Now that the Hamister hotel deal is all but accomplished - subject, of course, to Hamister actually building it - and the Niagara Falls City Council all but certain to change next year - due in part to the publicity surrounding the Hamister deal - the Niagara Falls Reporter is curious about how this all happened.

There were over 150 news articles on the Hamister hotel project - most of them prominent or lead stories. The Niagara Gazette and the Buffalo News had around 100 between them. There were dozens of TV news stories, with WGRZ leading in coverage among local TV news outlets. In these stories, two dozen elected officials were quoted in favor of the project including the governor, a U.S. senator, a congressmen, the local state senator, the local state assemblyman, the entire 15-member Niagara County Legislature, the mayor and at first two, then finally a third city council member - 24 elected officials on record saying that a 100-room hotel is absolutely vital to a city that has 3,000 hotel rooms.

We were half expecting President Obama to make a declaration before we remembered that Mark Hamister hosted a $10,000 per person party for locals to meet and have their picture taken with Mitt Romney last fall.

Still, how many 100-room hotel projects that promise a mere 24 permanent jobs got this kind of attention?

How many 100-room hotels got the governor of New York to "entreat" the developer to stay in the deal after a political flier was reported as ready to spook him and his $25 million dollar deal right out of Niagara Falls?
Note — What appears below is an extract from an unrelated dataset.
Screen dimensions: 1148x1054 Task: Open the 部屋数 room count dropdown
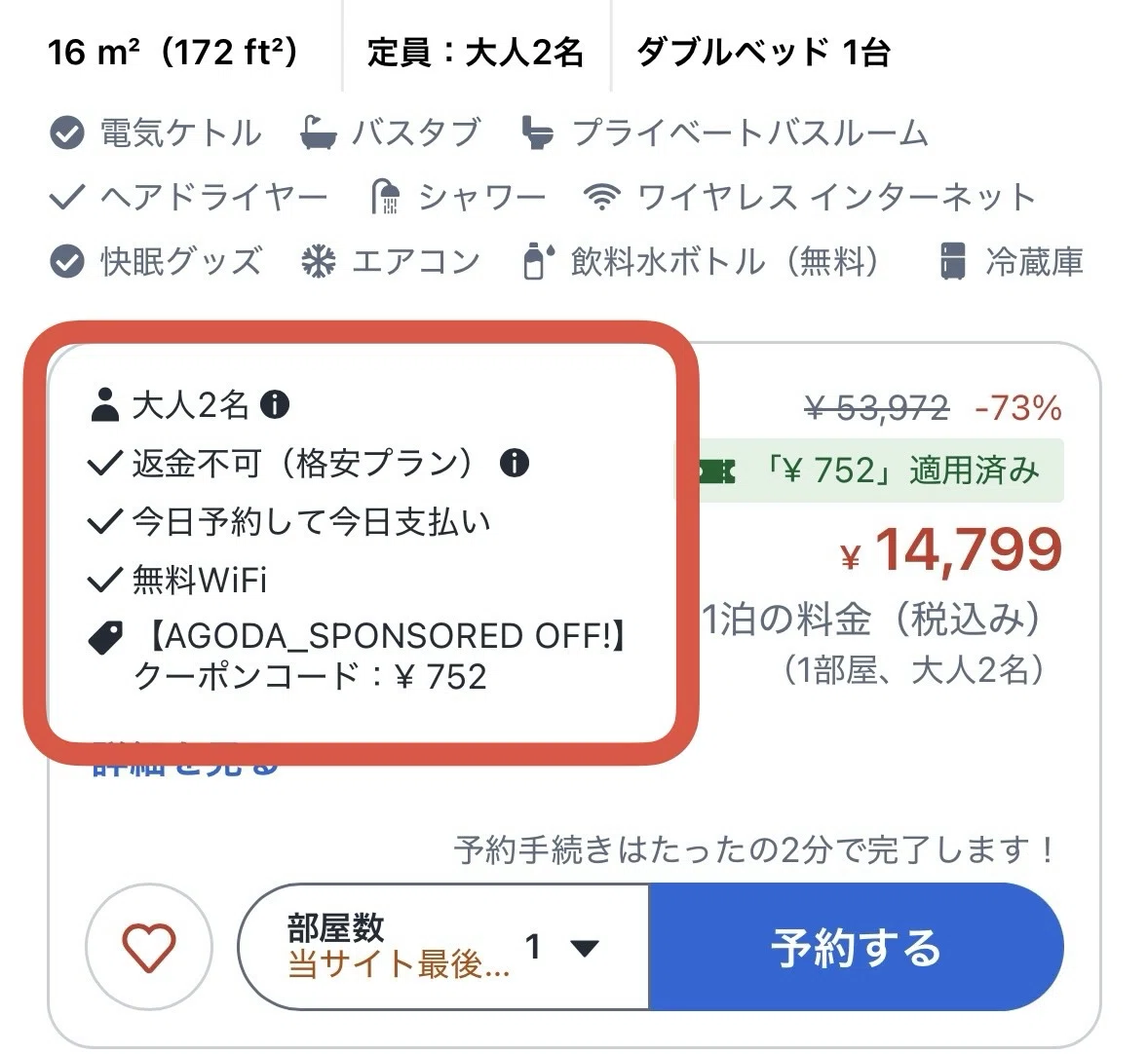(443, 947)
Gov. Andrew Cuomo said that to have lost this deal "would have really been a tragedy."

And one might also want to look into the statements and misstatements presented to the public. To cite one of the latter, it was reported there were going to be "349 proposed full- and part-time jobs associated with Hamister hotel project."

It turned out that was dead wrong. The latest estimate is a total of 79; 55 construction and 24 full-time jobs.

Why was there no interest in seeing what the competing bids were, and how Hamister was selected? Was the RFP predesigned to make sure Hamister got the deal?

The details of the other bids remain secret.

Why has no one been interested in the fact that almost all elected officials that supported the deal were recipients of campaign contributions from Hamister?

The hotel has been described as the "tipping point" project for Niagara Falls; it was "vital," "transformational," "absolutely essential," and not to do approve it was "insane."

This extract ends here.